Liberal commentators have been strident in their descriptions of the trend. To Princeton political scientist Jan-Werner Müller, the rise of populism is not just a danger or a threat; to his mind, it represents a “degraded form of democracy” that Western societies need to rid themselves of as swiftly as possible. Former Belgian prime minister Guy Verhofstadt, a leading figure in EU politics, is less oblique. In his view, populism heralds nothing less than the start of “a new world war.” It’s a long away from Obama’s lament.
Recently, this transatlantic discursive rift seems to have narrowed somewhat, as some Americans have drawn closer to the European view. “Populism is a toxic brew,” notes Harvard historian Niall Ferguson in a recent essay, “as well as an intoxicating one. Populists nearly always make life miserable for whichever minorities they chose to scapegoat, but they seldom make life much better for the people whose ire they whip up.” American and European elites are now converging on an intrinsically pejorative understanding of the term, with think pieces and op-eds on the dangers of the p-word now forming an obligatory portion of every news cycle.
Still, this negative consensus seems rather less absolute on the American side. American leftists seem to have few qualms about labeling Bernie Sanders “a progressive populist.” On the other hand, Jeet Heer, a writer for the New Republic, calls that ascription a “fundamental lapse of judgment.” In a 2016 election debate, Cornel West deemed it a fatal mistake to label someone like Trump a “populist.” Unlike their European counterparts, the American commentariat remains hesitant to attach an exclusively pejorative conception of the term. If Barack Obama — a stern opponent of Brexit and supporter of the stillborn transatlantic free-trade treaty — feels that Europeans have a misplaced definition of populism, something must be amiss.

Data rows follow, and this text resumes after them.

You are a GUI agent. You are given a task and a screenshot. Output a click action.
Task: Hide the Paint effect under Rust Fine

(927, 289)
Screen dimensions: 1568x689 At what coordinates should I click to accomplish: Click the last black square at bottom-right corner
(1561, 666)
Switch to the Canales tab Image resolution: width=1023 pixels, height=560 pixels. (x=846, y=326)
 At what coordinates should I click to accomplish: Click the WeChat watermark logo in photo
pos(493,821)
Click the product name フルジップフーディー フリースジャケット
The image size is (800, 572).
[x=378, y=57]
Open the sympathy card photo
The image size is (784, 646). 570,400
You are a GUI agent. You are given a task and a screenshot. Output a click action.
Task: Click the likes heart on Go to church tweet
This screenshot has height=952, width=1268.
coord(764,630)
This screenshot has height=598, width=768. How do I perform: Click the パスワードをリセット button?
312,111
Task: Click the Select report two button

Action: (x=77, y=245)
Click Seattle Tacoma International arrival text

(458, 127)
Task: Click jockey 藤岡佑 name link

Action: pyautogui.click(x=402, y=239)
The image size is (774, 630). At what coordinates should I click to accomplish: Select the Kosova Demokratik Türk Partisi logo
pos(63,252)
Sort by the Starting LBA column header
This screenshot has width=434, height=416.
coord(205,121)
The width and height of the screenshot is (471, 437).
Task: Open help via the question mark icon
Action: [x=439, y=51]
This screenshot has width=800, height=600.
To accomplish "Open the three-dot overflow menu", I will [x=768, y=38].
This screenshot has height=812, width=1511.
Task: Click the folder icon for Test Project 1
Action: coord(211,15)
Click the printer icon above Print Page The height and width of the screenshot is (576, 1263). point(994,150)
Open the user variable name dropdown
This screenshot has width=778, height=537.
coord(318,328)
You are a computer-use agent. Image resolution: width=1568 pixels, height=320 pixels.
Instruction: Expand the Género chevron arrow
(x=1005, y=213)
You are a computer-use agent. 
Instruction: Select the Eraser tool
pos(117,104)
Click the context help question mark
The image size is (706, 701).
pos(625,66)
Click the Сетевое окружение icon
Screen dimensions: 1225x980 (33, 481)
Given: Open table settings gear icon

The fact is, historians and journalists have been quibbling over the exact meaning of the term populism — and who should and shouldn’t qualify as one — for at least sixty years. A lack of historical analysis has allowed the term populism to retain a plasticity rivaled by few other concepts. According to recent reports, the word was used no less than a million times in journalistic publications in the years 2014–16. Essayists declare that we’re living a “populist nightmare,” while academic journals compete in what can only be called a mini-industry.
Meanwhile, what’s actually meant by the word populist remains anyone’s guess.